Kuramoto Attention: Synchronizing Self-Attention on the Torus

We introduce Kuramoto attention, a self-attention layer in which each hidden coordinate is an angle. The layer scores tokens by gated cosine similarity, attends over previous phase states, and updates each token by the tangent component of the attention-weighted circular mean. Because the values are the raw phase states, this update is exactly the Kuramoto coupling term $\sum_u A_{t,u}\sin(θ_u-θ_t)$, with the attention matrix acting as an adaptive, content-dependent coupling kernel. Equivalently, the gated score is a learned metric on the torus that selects which tokens couple, and the update pulls each token toward the circular mean of the tokens it selects, tightening their phase agreement. The same two ingredients, an invariant similarity score and an on-manifold mean, define such a layer on any compact group; the torus is the abelian case, where both are closed-form. The softmax weights solve an entropy-regularized phase-retrieval problem, and rotary position enters as a position-dependent phase drift in the score. On enwiki8 character-level language modeling, the layer trains as a functional language model whose bits-per-character stays close to a strong matched RoPE+SwiGLU transformer: within $0.02$ BPC at one million parameters ($1.637\pm0.010$ versus $1.616\pm0.004$) and level on the median at five million ($1.448$ versus $1.452$ over five seeds) with the transformer ahead on the mean ($1.468$ versus $1.456$). These experiments establish that the constrained geometric structure is a viable language model at this scale; the structure itself, and its synchronization reading, is the contribution. Ablations isolate the load-bearing components, and the result gives a compact bridge between self-attention and phase synchronization.
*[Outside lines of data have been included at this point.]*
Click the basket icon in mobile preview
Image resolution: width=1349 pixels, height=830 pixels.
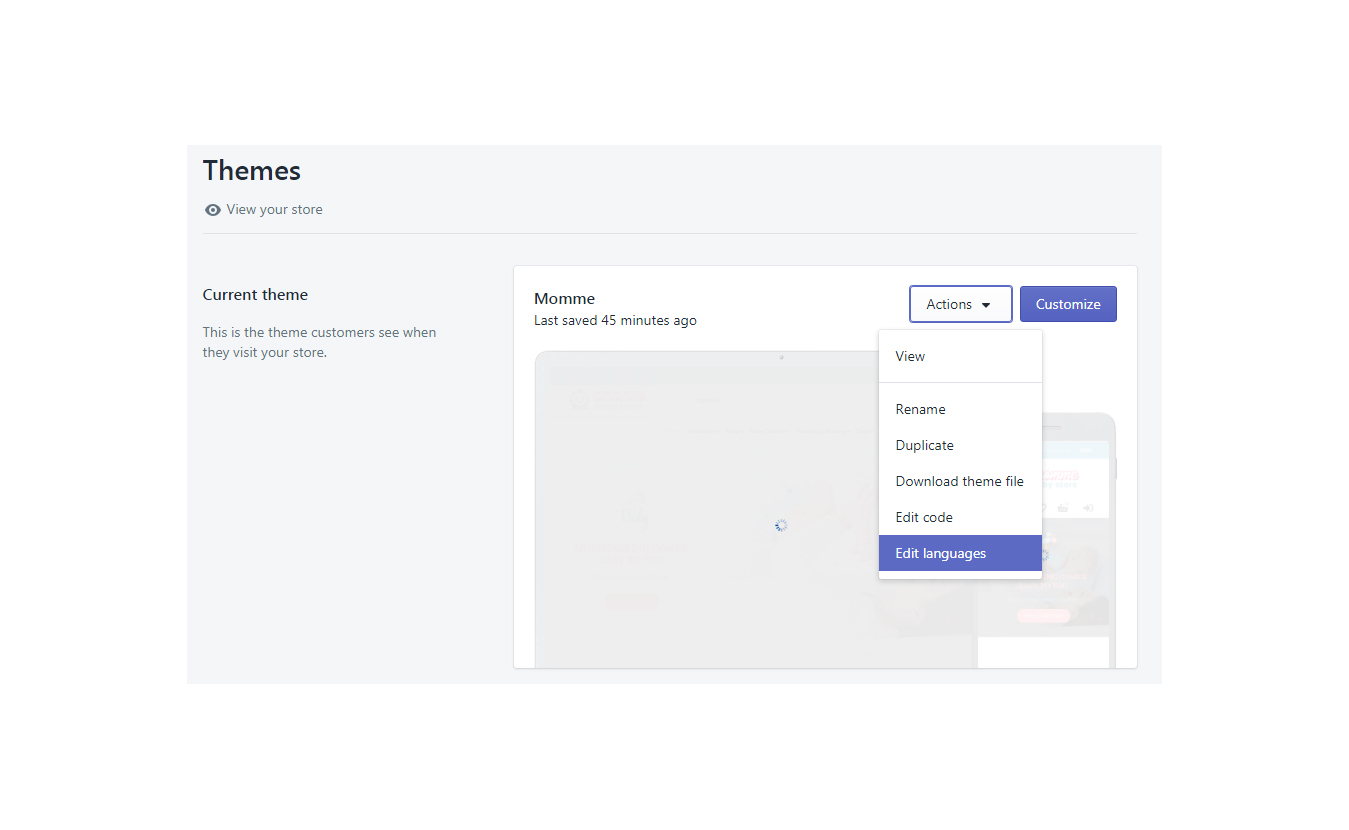pos(1063,508)
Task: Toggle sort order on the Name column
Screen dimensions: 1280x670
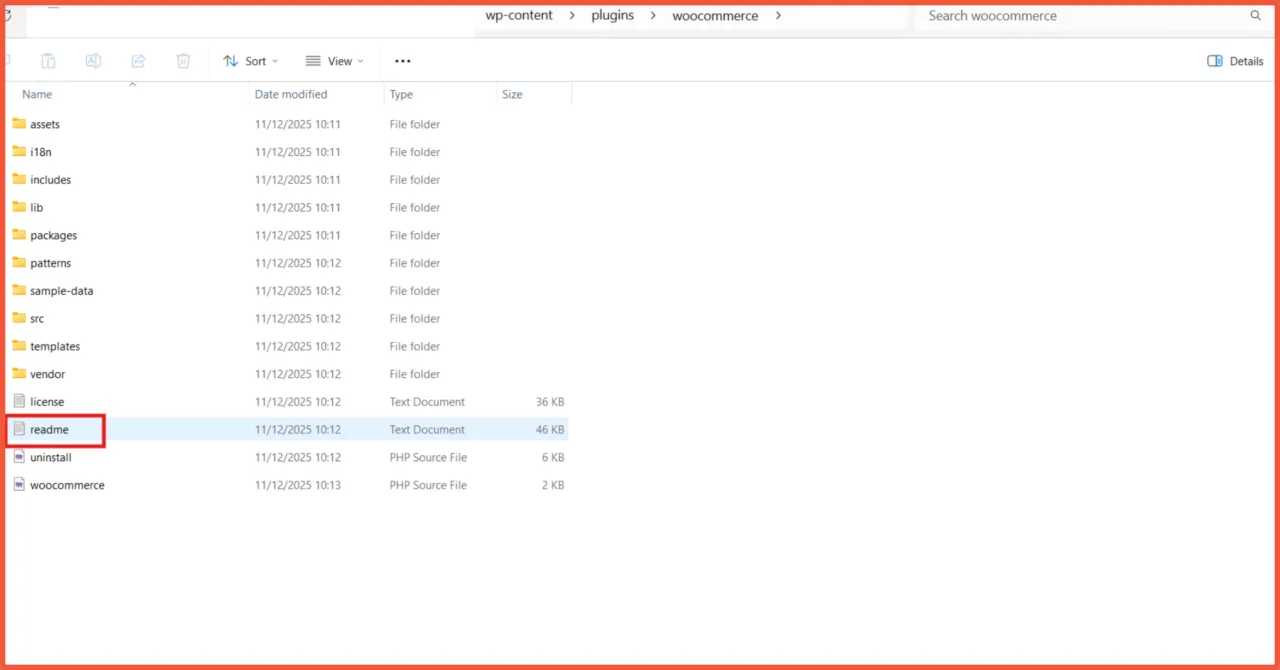Action: point(36,94)
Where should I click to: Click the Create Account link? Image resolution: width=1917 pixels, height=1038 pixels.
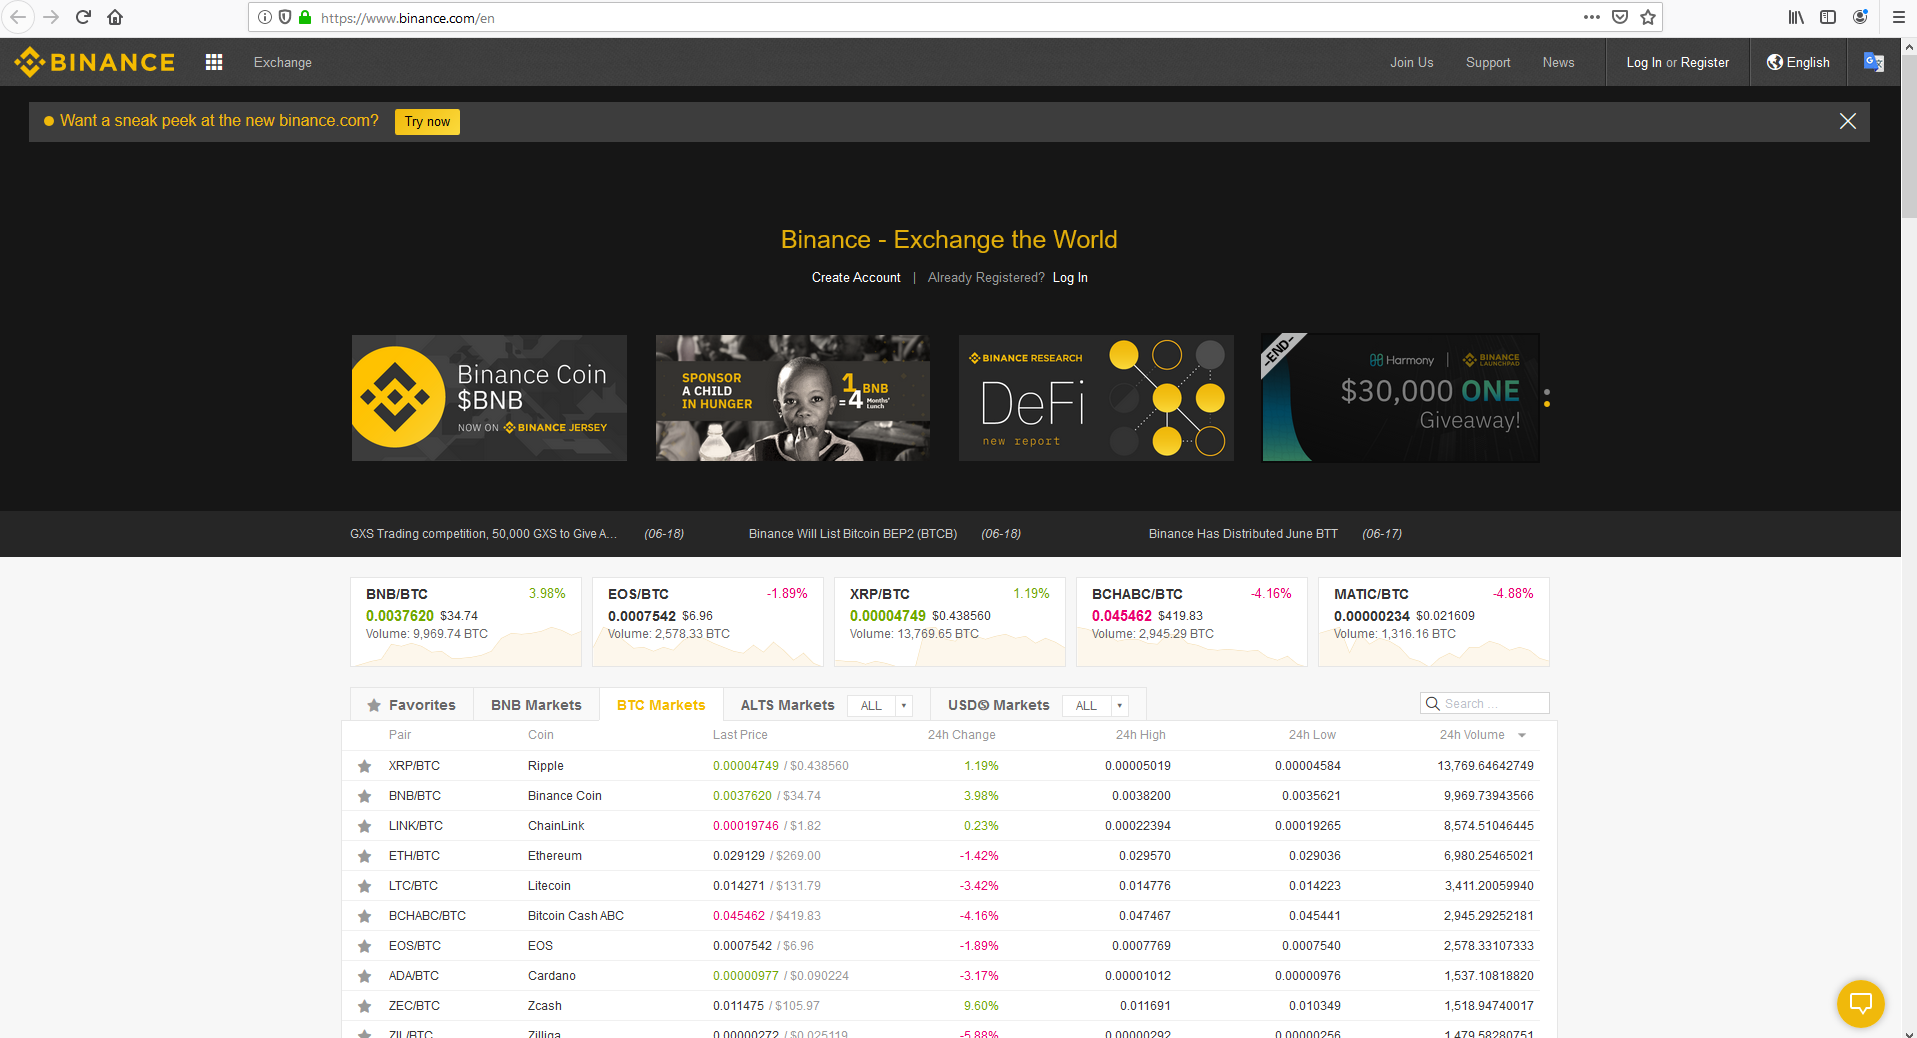tap(855, 277)
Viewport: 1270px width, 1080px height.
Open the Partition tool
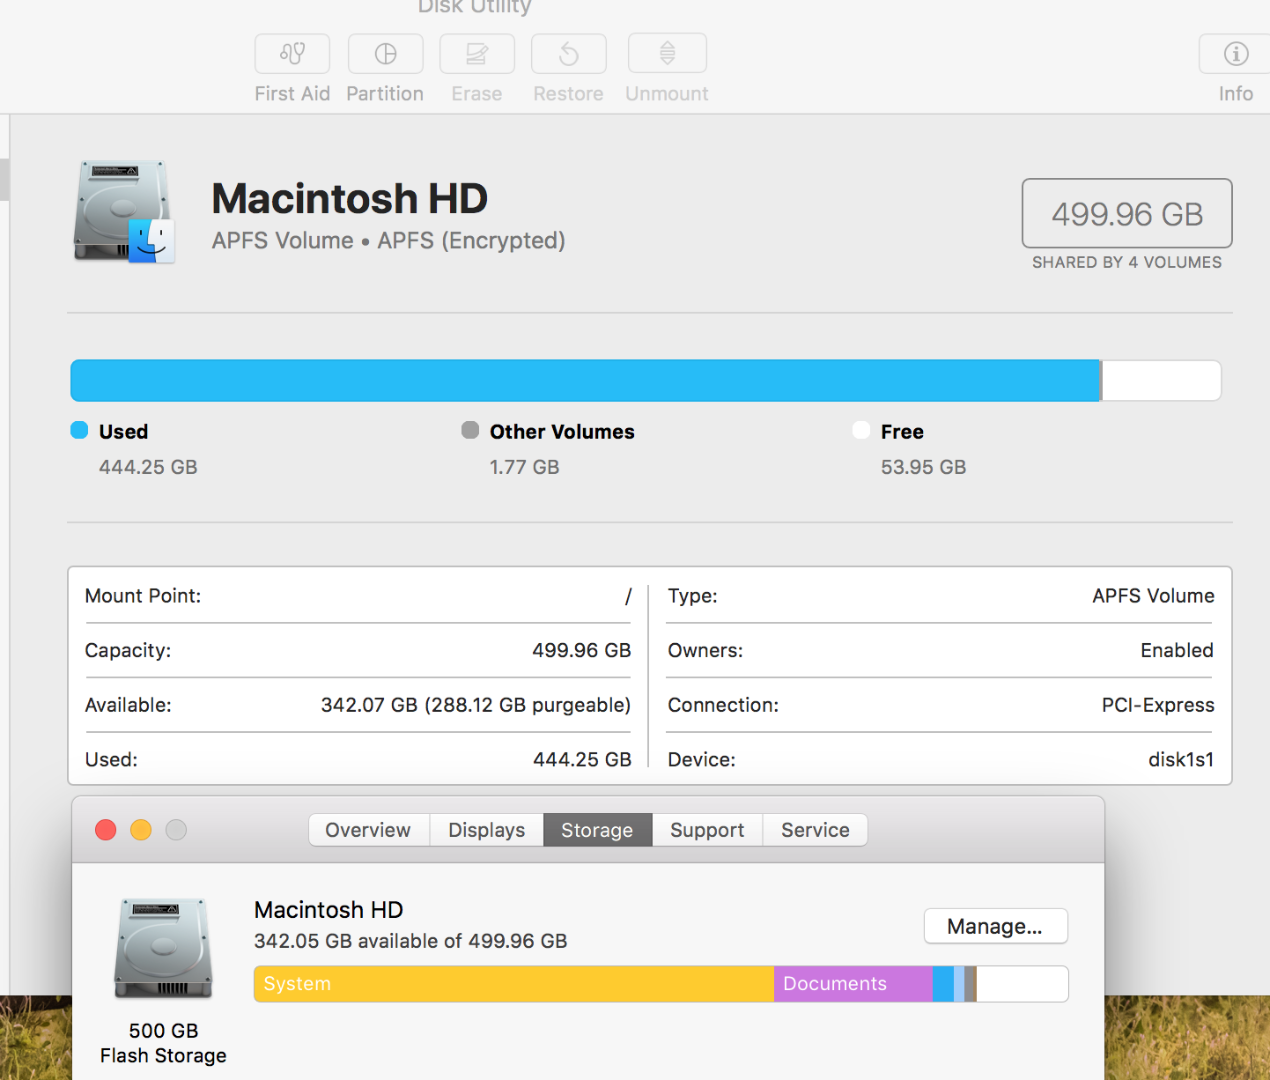pos(385,54)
翻译：我们提出Kuramoto注意力，一种每个隐藏坐标均为角度的自注意力层。该层通过门控余弦相似度对词元评分，关注先前相位状态，并通过注意力加权圆均值的切向分量更新每个词元。由于值即为原始相位状态，该更新恰好是Kuramoto耦合项$\sum_u A_{t,u}\sin(θ_u-θ_t)$，其中注意力矩阵充当自适应、内容相关的耦合核。等价地，门控得分是环面上的学习度量，用于选择耦合的词元，而更新则将每个词元拉向其所选词元的圆均值，从而增强其相位一致性。这两个要素——不变相似度得分与流形上的均值——定义了任意紧群上的此类层；环面是阿贝尔情形，两者均为闭式。Softmax权重求解熵正则化相位检索问题，旋转位置编码则作为得分中与位置相关的相位漂移。在enwiki8字符级语言建模中，该层训练成为功能型语言模型，其每字符比特数接近强匹配的RoPE+SwiGLU Transformer：百万参数规模下相差0.02 BPC（1.637±0.010对比1.616±0.004），五百万参数下中位数持平（五次试验中1.448对比1.452），Transformer的均值略优（1.468对比1.456）。这些实验证明，受约束的几何结构在此规模下是可行的语言模型；而结构本身及其同步性解读方为贡献。消融实验分离了承重组件，结果在自注意力与相位同步之间建立了紧凑桥梁。